Earlier this month another potential Oscar contender opened at the Arclight, the critically acclaimed 12 Years a Slave. It’s not an easy film to watch, with all the cruelty of American slavery brutally portrayed on screen.
Based on the autobiography written by Solomon Northup in 1853 of the same title, 12 Years a Slave recounts the true story of a free man born in New York State but kidnapped and sold into slavery. For the next 12 years Northup was forced to work on plantations in Louisiana before eventually regaining his freedom.
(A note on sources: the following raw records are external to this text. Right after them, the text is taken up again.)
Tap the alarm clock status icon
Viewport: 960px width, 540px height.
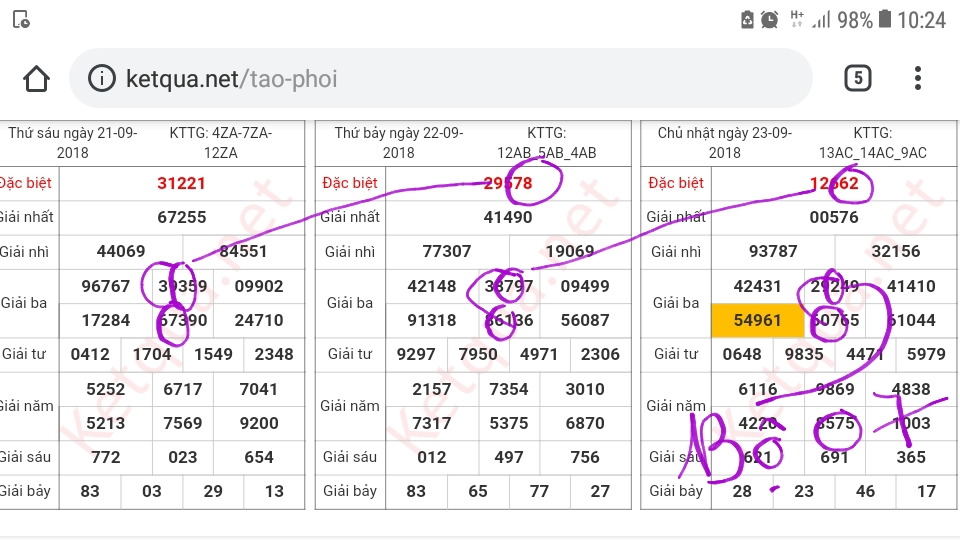(x=769, y=19)
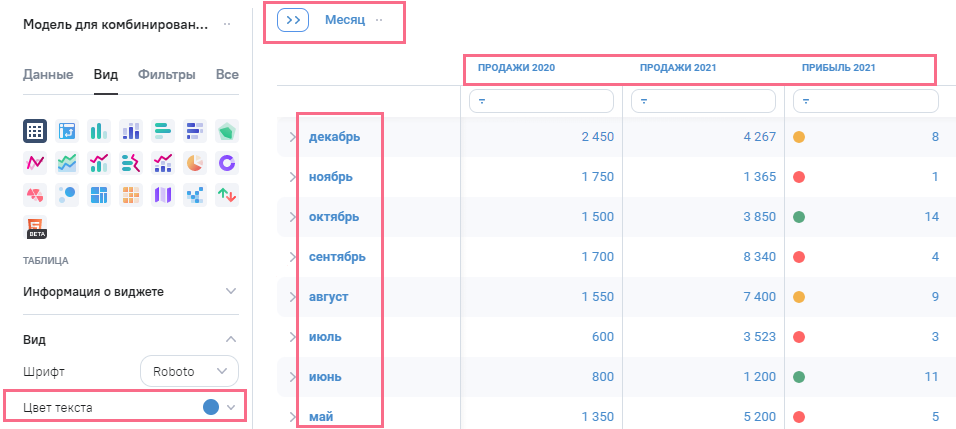Viewport: 956px width, 429px height.
Task: Expand the декабрь row
Action: click(x=293, y=137)
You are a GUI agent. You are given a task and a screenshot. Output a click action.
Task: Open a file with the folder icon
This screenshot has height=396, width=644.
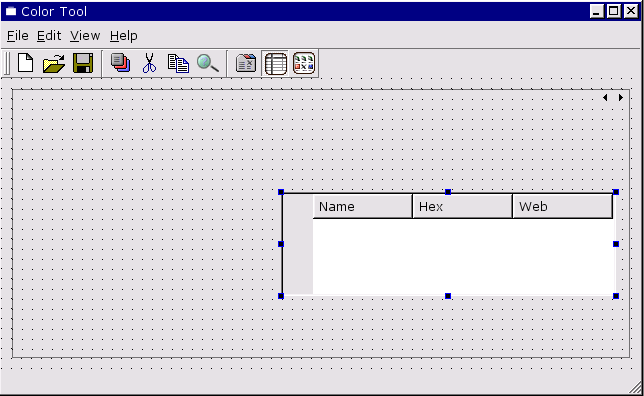pos(54,63)
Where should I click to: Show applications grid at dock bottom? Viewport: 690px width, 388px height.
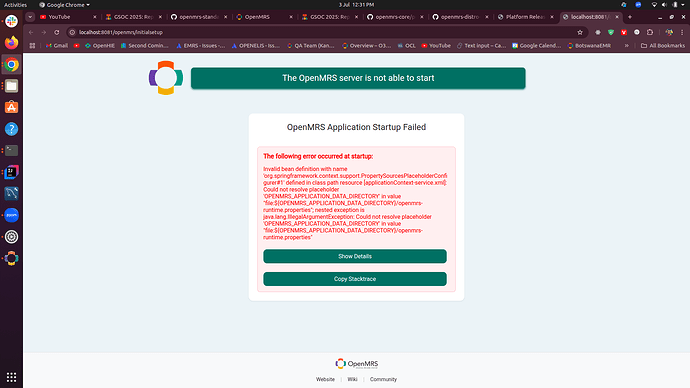(x=11, y=377)
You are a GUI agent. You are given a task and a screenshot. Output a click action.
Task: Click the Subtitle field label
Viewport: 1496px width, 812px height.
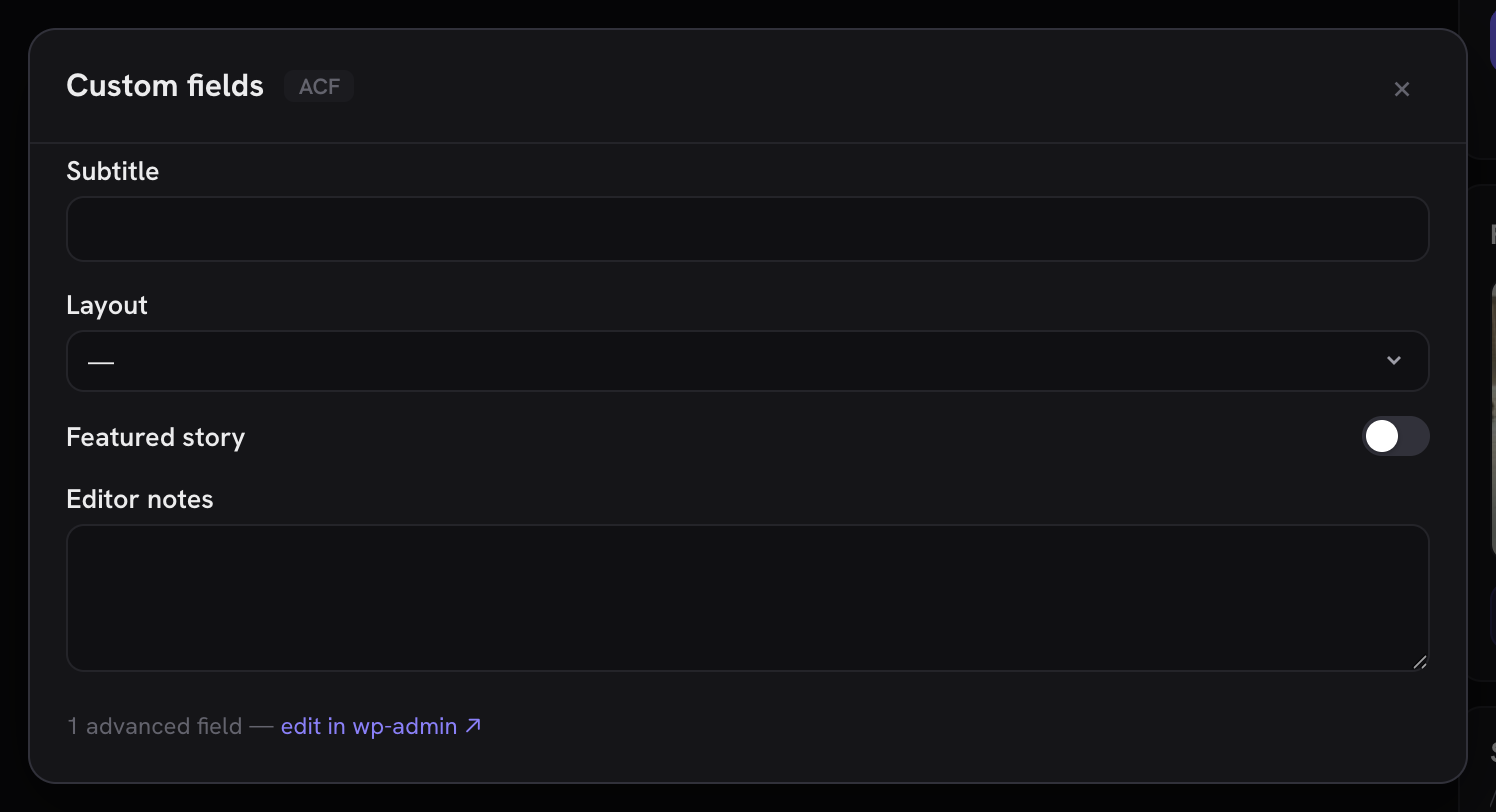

Starring Chiwetel Ejiofor as Solomon Northup, the film is packed with names including Oscar nominee Quvenzhane Wallis, who wowed in Beasts of the Southern Wild, Paul Giamatti, Benedict Cumberbatch, Michael Fassbender, Alfre Woodard and Brad Pitt. The outstanding acting and brutal imagery captured by director Steve McQueen serve to make 12 Years a Slave one of the best ever depictions of slavery on the big screen.
By showing Northup’s comparatively idyllic home life as a violinist before being sold into slavery by kidnappers, the film elegantly juxtaposes the difference between North and South. Frequently in films, the brutal reality of America’s slave era takes a backseat to the main thrust of the story but 12 Years a Slave brings it to the forefront, showcasing the harsh life up close and personal.
Northup’s ordeal begins when two men hire him for a violin gig and then get him drunk. When he wakes up, he is in a dank hole. His ordeal only gets worse from there as he is trapped in his mind with the outrage of a free man, but is forced to hide his feelings with those that believe him to be no more than an animal.
The film follows Northup’s adventure, through highs and lows, all carefully directed by Steve McQueen, who also directed Shame and Hunger.